Alosh Mohamed
Division of Biometrics III, Center for Drug Evaluation and Research, Food and Drug Administration, Silver Spring, Maryland, USA.
J Biopharm Stat. 2009 Nov;19(6):1039-54. doi: 10.1080/10543400903242787.
The impact of the missing data mechanism on estimates of model parameters for continuous data has been extensively investigated in the literature. In comparison, minimal research has been carried out for the impact of missing count data. The focus of this article is to investigate the impact of missing data on a transition model, termed the generalized autoregressive model of order 1 for longitudinal count data. The model has several features, including modeling dependence and accounting for overdispersion in the data, that make it appealing for the clinical trial setting.

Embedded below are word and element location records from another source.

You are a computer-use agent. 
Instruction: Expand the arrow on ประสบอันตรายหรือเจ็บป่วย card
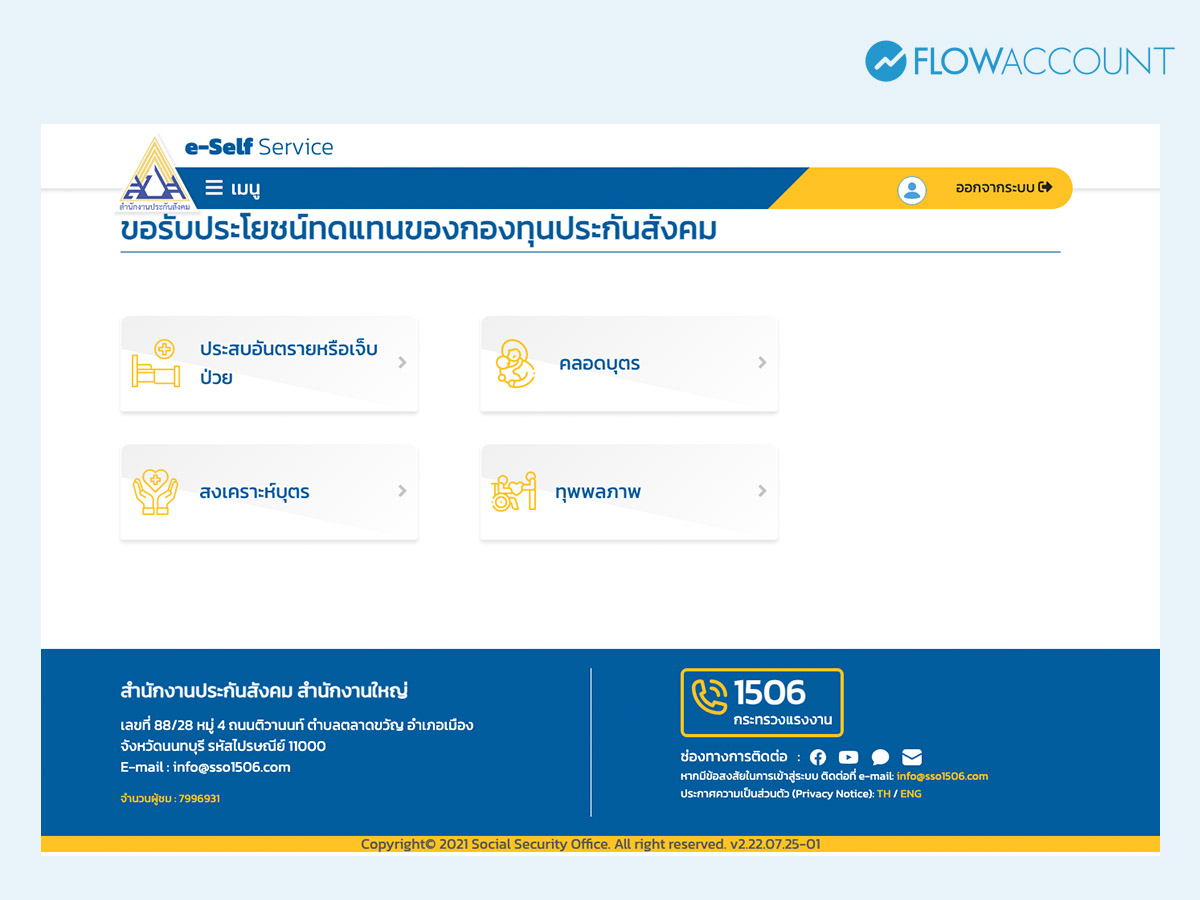coord(402,363)
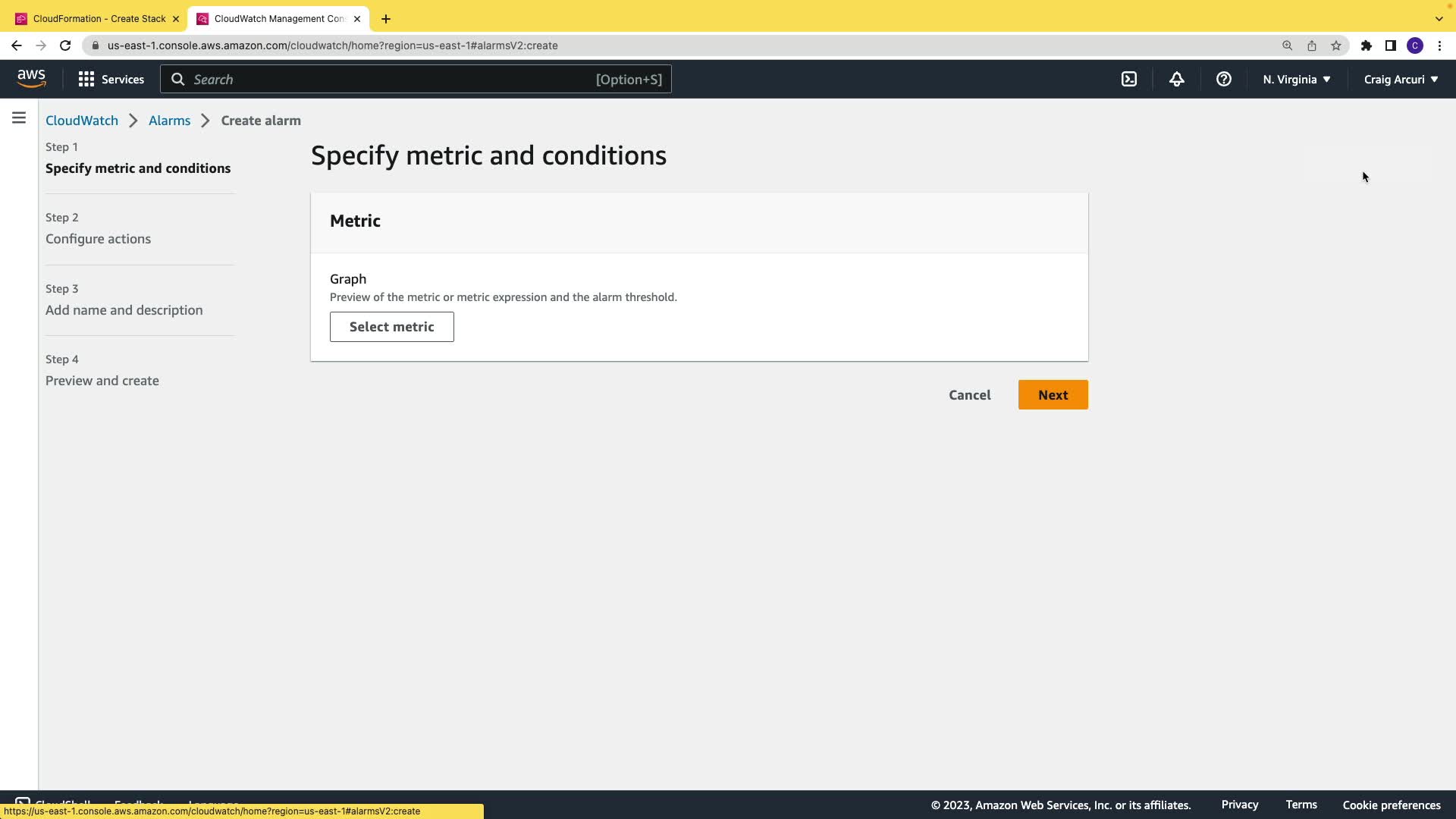
Task: Open the CloudShell terminal icon
Action: [x=1129, y=79]
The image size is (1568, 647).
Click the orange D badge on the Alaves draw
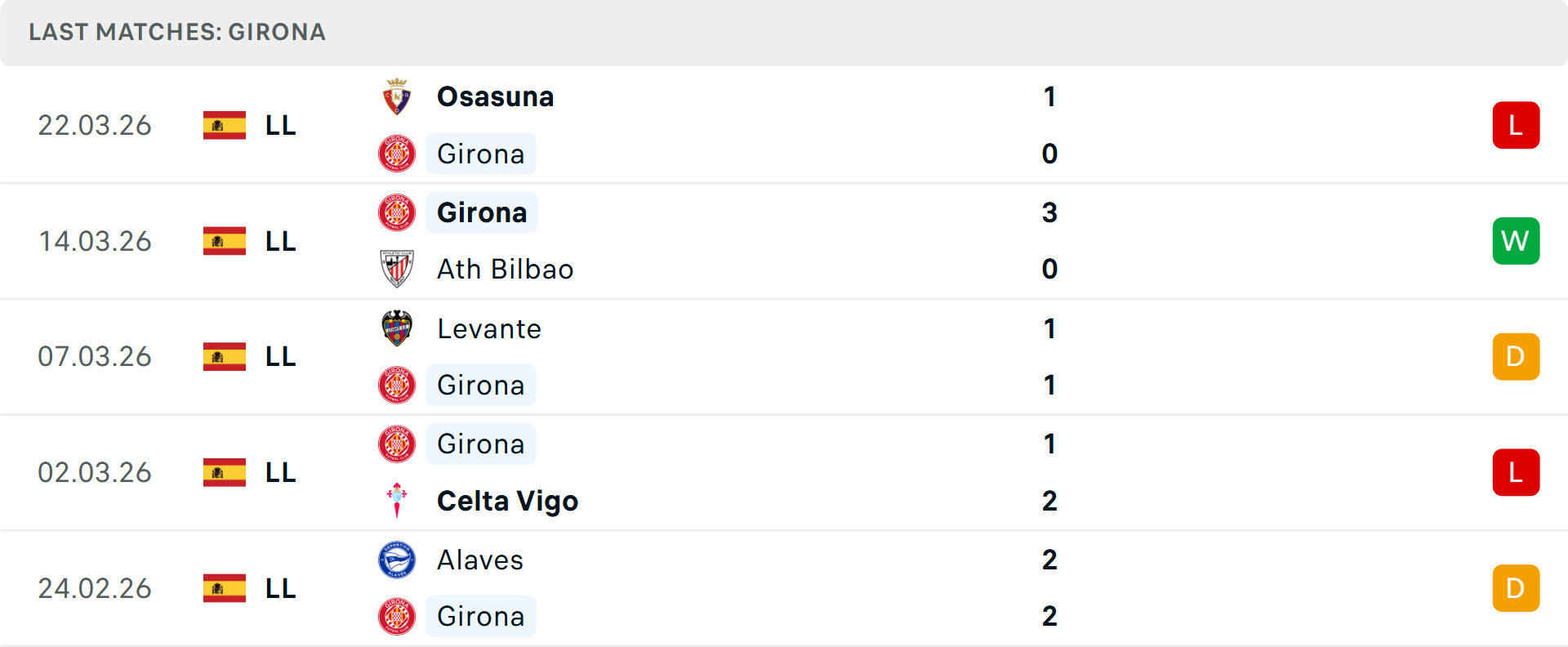[1516, 587]
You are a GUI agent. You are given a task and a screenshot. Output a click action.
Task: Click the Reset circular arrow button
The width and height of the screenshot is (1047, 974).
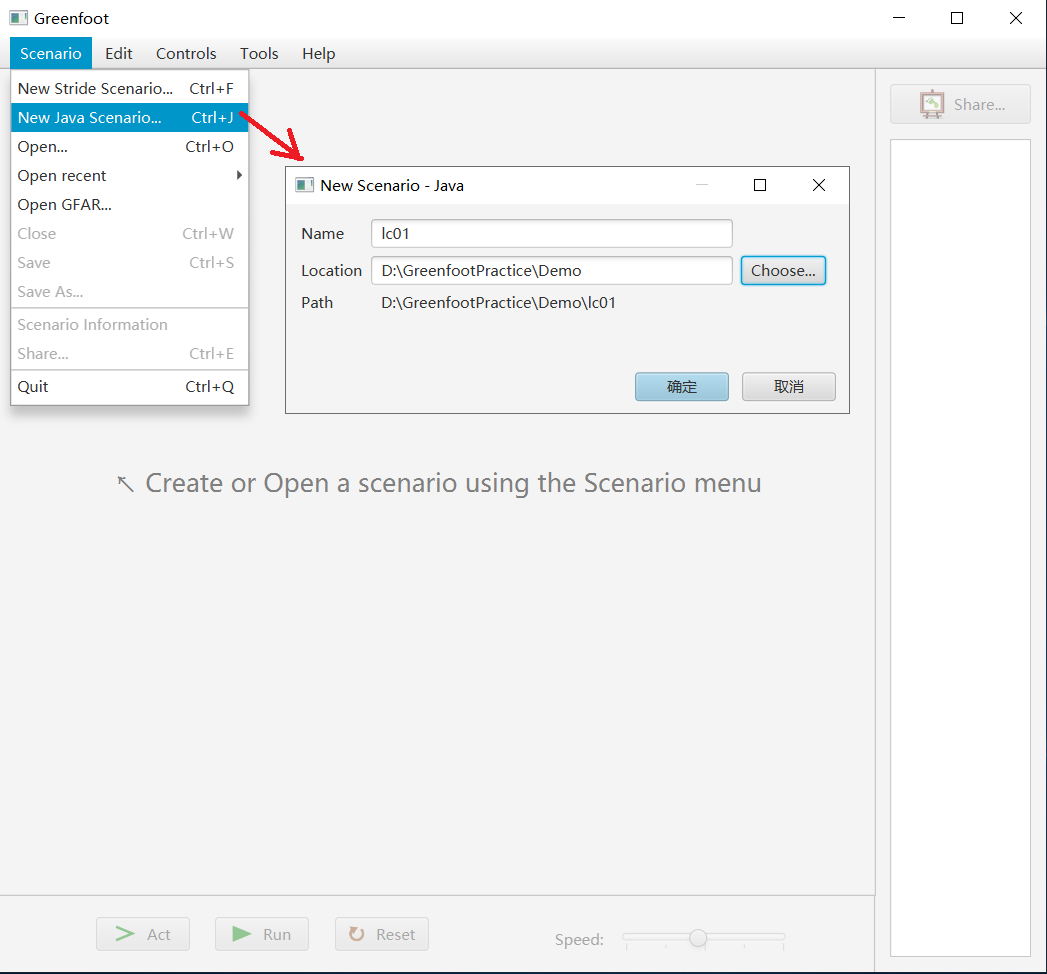(381, 934)
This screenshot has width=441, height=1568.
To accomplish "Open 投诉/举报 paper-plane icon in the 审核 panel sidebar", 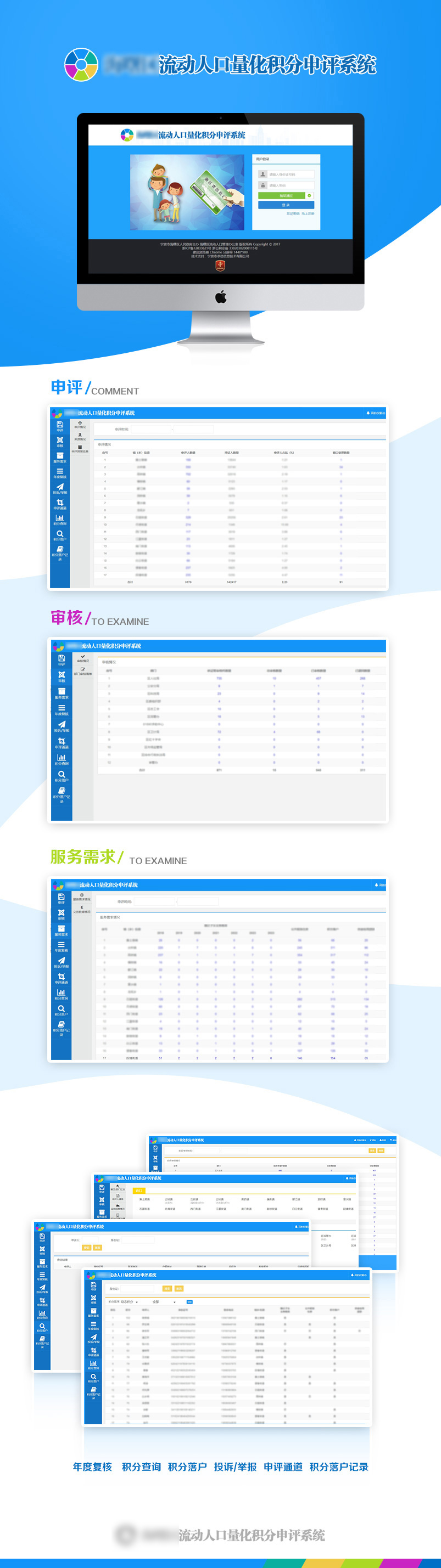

Furthermore, the model can be viewed as a natural extension of the commonly used log-linear model. Following introduction of the model and discussion of its estimation we investigate the impact of different missing data mechanisms on estimates of the model parameters through a simulation experiment. The findings of the simulation experiment show that, as in the case of normally distributed data, estimates under the missing completely at random (MCAR) and missing at random (MAR) mechanisms are close to their analogue for the full dataset and that the missing not at random (MNAR) mechanism has the greatest bias. Furthermore, estimates based on imputing the last observed value carried forward (LOCF) for missing data under the MAR assumption are similar to those of the MAR. This latter finding might be attributed to the Markov property underlying the model and to the high level of dependence among successive observations used in the simulation experiment. Finally, we consider an application of the generalized autoregressive model to a longitudinal epilepsy dataset analyzed in the literature.
缺失数据机制对连续数据模型参数估计的影响已在文献中得到广泛研究。相比之下,针对缺失计数数据的影响所开展的研究极少。本文的重点是研究缺失数据对一种转换模型的影响,该模型称为纵向计数数据的广义自回归一阶模型。该模型具有若干特性,包括对数据中的依赖性进行建模以及考虑数据的过度离散,这些特性使其在临床试验环境中颇具吸引力。此外,该模型可被视为常用对数线性模型的自然扩展。在介绍模型并讨论其估计方法之后,我们通过模拟实验研究不同缺失数据机制对模型参数估计的影响。模拟实验结果表明,与正态分布数据的情况一样,完全随机缺失(MCAR)和随机缺失(MAR)机制下的估计值接近完整数据集的对应估计值,而非随机缺失(MNAR)机制的偏差最大。此外,在MAR假设下基于向前推算最后一个观测值(LOCF)来插补缺失数据的估计值与MAR的估计值相似。后一发现可能归因于该模型 underlying 的马尔可夫性质以及模拟实验中连续观测值之间的高度依赖性。最后,我们考虑将广义自回归模型应用于文献中分析的一个纵向癫痫数据集。 (注:原文中“underlying the model”表述似乎不太完整准确,但按要求完整翻译了。)